▸ **WRITTEN TASK**: Pick out and copy every line of the entries below that contains the word "checkbox". Case counts, so uppercase and lowercase letters must match.

▸ **Location data for words and elements**:
::::
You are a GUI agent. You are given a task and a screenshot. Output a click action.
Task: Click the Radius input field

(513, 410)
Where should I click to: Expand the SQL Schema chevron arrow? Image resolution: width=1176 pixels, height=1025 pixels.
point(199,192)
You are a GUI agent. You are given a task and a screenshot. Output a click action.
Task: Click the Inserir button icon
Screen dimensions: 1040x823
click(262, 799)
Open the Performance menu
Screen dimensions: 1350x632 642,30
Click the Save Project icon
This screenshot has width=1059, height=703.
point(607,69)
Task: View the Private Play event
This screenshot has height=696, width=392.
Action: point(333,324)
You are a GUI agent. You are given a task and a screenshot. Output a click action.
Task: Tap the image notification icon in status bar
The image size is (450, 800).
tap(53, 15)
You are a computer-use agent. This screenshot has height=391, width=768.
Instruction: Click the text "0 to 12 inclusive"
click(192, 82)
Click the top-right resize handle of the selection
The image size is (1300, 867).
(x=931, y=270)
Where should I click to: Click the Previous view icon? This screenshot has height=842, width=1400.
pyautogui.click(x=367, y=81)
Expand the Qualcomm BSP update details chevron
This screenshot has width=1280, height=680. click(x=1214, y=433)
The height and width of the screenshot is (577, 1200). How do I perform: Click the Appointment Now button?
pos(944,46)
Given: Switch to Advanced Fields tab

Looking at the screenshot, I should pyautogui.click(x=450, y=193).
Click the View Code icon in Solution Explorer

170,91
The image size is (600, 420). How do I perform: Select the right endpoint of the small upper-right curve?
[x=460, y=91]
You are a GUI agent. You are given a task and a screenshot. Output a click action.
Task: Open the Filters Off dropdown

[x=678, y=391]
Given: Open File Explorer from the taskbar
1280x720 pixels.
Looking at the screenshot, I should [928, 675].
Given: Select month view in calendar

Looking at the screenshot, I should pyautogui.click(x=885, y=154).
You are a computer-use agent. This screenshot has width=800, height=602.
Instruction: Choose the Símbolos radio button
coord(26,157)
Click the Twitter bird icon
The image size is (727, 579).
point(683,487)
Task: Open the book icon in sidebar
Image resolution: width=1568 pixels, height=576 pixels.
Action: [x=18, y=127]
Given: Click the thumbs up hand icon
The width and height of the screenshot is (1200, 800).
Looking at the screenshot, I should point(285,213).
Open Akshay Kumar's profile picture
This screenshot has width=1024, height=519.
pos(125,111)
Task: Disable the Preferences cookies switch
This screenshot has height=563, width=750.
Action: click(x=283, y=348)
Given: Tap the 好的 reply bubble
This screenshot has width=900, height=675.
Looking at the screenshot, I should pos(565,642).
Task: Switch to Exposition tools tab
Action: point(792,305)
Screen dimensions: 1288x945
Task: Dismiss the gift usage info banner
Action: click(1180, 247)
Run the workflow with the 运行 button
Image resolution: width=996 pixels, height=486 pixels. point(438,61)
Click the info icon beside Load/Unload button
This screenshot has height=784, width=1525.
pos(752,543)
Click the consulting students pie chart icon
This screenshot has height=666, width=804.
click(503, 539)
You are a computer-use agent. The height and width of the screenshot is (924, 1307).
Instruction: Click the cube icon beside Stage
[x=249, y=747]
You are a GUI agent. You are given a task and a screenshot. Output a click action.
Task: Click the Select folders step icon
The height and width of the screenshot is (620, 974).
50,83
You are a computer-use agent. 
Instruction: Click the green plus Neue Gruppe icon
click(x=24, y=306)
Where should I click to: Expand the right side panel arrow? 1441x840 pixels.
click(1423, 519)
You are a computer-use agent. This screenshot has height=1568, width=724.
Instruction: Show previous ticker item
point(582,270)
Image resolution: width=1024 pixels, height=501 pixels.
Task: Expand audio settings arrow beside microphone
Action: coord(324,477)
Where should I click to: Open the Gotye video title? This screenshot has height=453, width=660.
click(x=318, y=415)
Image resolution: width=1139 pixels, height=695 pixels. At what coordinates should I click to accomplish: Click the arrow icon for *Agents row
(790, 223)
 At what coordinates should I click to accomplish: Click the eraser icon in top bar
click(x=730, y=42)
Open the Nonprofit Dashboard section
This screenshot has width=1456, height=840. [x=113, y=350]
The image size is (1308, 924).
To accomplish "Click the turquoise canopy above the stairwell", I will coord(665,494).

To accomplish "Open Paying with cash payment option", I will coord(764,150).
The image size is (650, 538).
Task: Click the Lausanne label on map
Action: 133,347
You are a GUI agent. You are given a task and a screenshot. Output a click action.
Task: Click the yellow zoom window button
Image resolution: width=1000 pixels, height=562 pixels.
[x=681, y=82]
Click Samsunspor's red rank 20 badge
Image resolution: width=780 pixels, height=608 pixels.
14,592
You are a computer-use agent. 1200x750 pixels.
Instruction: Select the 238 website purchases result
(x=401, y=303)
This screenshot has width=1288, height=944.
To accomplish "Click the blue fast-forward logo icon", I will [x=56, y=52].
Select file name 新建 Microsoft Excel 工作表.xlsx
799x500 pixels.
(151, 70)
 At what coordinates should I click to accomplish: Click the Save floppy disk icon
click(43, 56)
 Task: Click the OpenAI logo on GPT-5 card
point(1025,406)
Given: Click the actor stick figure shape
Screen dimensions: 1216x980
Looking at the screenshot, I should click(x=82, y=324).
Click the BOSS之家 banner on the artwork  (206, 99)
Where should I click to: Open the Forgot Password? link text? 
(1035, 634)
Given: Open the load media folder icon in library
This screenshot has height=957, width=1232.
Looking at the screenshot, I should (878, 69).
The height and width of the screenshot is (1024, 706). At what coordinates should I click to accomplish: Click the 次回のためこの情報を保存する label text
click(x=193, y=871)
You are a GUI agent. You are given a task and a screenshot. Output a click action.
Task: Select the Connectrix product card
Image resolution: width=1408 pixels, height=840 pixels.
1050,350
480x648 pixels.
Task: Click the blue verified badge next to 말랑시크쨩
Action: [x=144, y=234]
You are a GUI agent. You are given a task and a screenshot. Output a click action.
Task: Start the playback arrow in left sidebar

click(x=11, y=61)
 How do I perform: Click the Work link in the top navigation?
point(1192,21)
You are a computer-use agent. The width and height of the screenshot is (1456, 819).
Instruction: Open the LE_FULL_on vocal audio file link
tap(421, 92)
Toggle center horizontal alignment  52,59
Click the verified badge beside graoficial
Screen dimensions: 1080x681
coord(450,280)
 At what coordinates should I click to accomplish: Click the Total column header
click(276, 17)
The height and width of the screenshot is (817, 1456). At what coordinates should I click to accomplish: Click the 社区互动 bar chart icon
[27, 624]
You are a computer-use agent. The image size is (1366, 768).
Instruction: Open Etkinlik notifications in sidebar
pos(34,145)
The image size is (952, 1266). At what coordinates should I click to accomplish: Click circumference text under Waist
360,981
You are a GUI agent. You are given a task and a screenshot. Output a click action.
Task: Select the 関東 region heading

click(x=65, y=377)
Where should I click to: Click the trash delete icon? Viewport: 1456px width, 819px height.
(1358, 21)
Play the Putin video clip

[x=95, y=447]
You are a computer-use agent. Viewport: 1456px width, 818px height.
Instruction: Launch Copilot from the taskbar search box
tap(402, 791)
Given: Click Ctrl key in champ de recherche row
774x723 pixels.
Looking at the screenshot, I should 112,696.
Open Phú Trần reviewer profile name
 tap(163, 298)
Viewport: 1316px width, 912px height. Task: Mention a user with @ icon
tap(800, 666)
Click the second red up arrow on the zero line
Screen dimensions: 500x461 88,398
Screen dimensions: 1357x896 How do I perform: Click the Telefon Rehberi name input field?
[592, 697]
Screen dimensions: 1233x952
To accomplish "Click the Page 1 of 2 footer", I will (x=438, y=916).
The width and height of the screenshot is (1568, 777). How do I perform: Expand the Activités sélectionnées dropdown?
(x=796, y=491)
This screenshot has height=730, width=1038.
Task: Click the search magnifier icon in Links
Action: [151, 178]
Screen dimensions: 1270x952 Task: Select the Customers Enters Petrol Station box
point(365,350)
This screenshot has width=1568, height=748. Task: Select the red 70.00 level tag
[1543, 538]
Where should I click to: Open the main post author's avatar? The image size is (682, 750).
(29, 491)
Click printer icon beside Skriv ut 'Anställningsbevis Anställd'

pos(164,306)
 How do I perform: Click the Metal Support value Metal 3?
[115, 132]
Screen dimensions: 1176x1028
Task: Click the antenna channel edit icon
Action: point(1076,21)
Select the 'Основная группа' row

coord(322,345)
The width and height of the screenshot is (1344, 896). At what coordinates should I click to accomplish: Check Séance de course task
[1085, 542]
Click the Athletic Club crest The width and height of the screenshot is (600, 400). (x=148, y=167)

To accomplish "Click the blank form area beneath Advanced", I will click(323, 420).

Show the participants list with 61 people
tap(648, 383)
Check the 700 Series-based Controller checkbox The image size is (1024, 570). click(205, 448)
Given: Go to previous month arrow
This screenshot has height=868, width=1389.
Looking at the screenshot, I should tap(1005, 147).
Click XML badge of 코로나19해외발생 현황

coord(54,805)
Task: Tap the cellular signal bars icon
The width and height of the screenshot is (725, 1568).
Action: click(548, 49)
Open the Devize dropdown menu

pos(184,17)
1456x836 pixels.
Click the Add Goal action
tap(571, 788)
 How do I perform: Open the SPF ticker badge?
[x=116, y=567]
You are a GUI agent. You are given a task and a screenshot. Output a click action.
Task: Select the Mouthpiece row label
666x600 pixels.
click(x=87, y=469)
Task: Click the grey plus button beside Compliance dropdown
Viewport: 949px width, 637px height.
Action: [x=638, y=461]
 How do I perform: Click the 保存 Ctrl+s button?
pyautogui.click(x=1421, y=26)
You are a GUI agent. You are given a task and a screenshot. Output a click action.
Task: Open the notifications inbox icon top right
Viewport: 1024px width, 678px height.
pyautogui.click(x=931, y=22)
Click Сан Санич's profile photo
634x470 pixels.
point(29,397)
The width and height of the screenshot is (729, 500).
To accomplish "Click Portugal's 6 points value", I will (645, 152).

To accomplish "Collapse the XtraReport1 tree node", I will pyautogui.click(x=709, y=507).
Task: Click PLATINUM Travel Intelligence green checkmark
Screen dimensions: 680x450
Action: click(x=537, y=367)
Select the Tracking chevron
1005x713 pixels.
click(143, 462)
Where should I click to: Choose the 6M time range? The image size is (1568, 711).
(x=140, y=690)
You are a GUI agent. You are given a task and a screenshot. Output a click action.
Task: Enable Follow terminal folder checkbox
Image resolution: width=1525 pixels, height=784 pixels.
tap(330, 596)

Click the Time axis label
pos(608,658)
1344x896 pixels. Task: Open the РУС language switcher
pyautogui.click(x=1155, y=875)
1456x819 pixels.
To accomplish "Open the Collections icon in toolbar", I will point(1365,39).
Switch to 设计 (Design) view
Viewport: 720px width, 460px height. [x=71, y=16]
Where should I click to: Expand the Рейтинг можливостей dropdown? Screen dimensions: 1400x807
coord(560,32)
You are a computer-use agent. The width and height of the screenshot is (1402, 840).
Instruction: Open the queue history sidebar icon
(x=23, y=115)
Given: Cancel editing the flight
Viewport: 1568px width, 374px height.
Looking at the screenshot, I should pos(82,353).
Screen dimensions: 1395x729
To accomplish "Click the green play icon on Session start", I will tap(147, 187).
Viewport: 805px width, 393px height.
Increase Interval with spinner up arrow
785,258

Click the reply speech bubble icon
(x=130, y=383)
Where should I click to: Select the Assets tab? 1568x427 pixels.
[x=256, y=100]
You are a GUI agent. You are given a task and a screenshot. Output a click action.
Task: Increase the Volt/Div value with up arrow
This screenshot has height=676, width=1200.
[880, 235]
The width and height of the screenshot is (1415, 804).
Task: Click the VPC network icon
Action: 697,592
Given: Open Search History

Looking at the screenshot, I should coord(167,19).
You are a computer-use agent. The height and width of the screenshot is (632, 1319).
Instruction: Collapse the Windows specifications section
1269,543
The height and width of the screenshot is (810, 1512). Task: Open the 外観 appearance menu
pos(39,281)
::::
▸ **RESPONSE BELOW**:
Check the 700 Series-based Controller checkbox The image size is (1024, 570). click(205, 448)
Task: Enable Follow terminal folder checkbox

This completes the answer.